El que se fue para volver. Y ha vuelto

con una lluvia menos

 

El difunto

al que enterraron sin ningún cadáver

 

 

HOMERO

 

En el país de los ciegos

El poeta es el rey.

 

 

LA POESÍA

 

No importa lo que la piedra

como piedra pueda darnos.

 

Importa lo que la piedra

pueda darnos como cielo.

 

 

ALTERNATIVAS

 

Camino entre dos aguas
la del sediento
la del ahogado.

Entre dos fuegos ando
el del constructor
el del incendiario.

Voy entre dos amores
el del amante
el del despreciado.

Entre dos vidas muero
la del poeta
la del condenado.

 

 

EL AFORTUNADO

 

Quién tiene un ojo que no le sirva,

una oreja que le sobre, quién tiene

un mes de más en su almanaque,

una hora inservible en sus relojes,

quién respira dos veces y vive

y sobrevive una única vida, quién

copula fielmente su bigamia, quién

se hace trampa y nunca se sorprende,

quién tiene un muerto que todavía lo ama

sin tocarle los sueños inminentes, quién

cabe a la vez en dos lugares diferentes,

quién ha dejado de morir su parte menos útil,

quién, en definitiva, gana la mesa

sin tirar los dados.

 

 

FORTUITO ENCUENTRO

 

Y cara a cara me encontré con ella

como en un “vis a vis” inesperado

creo que llevaba un rostro diferente

que por una emergencia le prestaron

y un cuerpo hecho a medida de mi cuerpo

y una mirada que no supo dónde

poner.
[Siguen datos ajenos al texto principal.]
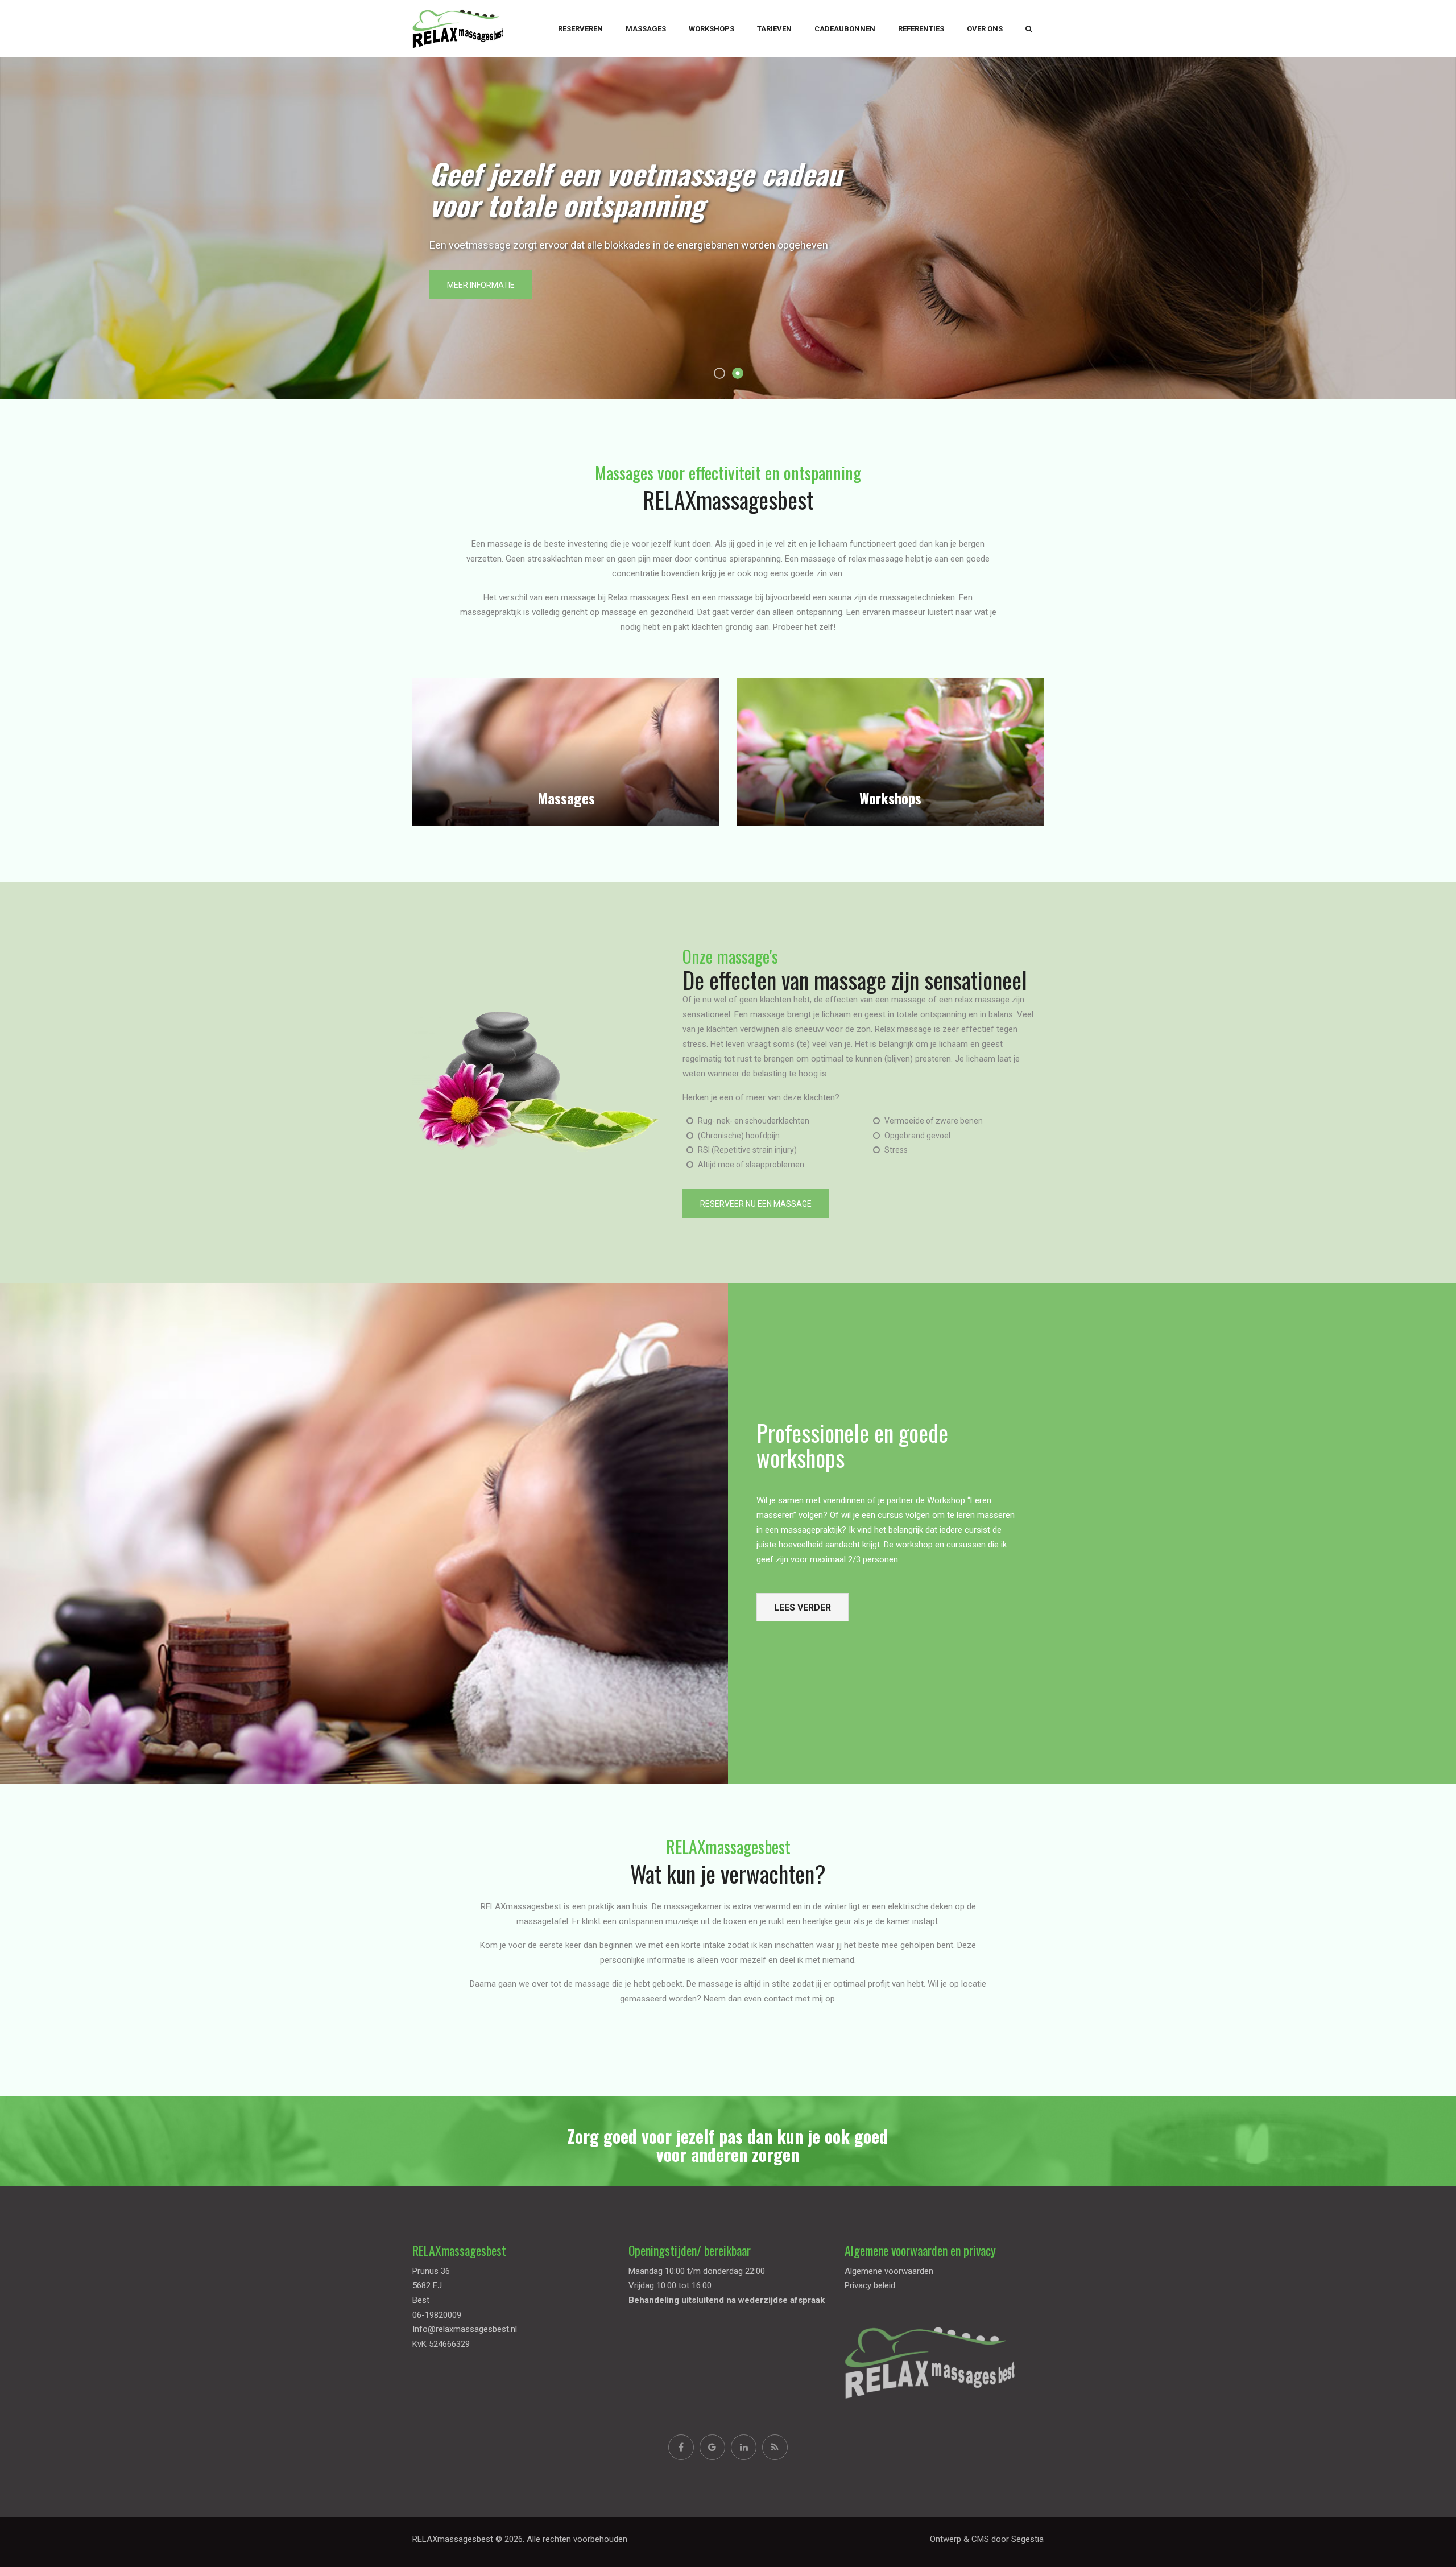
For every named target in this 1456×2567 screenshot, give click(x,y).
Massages (646, 28)
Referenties (921, 28)
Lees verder (802, 1607)
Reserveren (580, 28)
Una mirada tan siniestra

Pero, que nos conocimos está claro

y como dicen que el que calla otorga

pues yo no le dije que esta boca es mía

y ella rompió el silencio preguntando

por el crimen que juntos cometimos

también por el cadáver, por supuesto,

pues que si aquí lo puse no lo encuentro

y allí le contesté que en un crepúsculo

base yo mi estratégica coartada

y ella me preguntó por mi familia,

por el sobrino crápula y el tío

que vivió de “cuentero” hasta esa noche

en que se suicidó por una arpía

y yo le contesté, como en revancha,

por su quinto marido, el industrioso,

que quiso quebrar su fábrica de hielo

(una quiebra ficticia) con un fósforo,

y por su padre que cambió de sexo

para ejercer la profesión más vieja

y por su madre que colgó los hábitos

al cerrar el burdel. Y se hizo pía.

y por su hermano el incestuoso. En fin

fueron gratos recuerdos de familia.

Después nos despedimos con un beso

que ya se lo quisiera el mismo Judas.

Ella siguió de largo. Era la misma

que me indujo a estafar a tanta gente.

Muy poco había cambiado. No tenía

ya los colmillos de una vampiresa.

De mi ojo izquierdo se rodó una lágrima

digna de un cocodrilo. Eso fue todo.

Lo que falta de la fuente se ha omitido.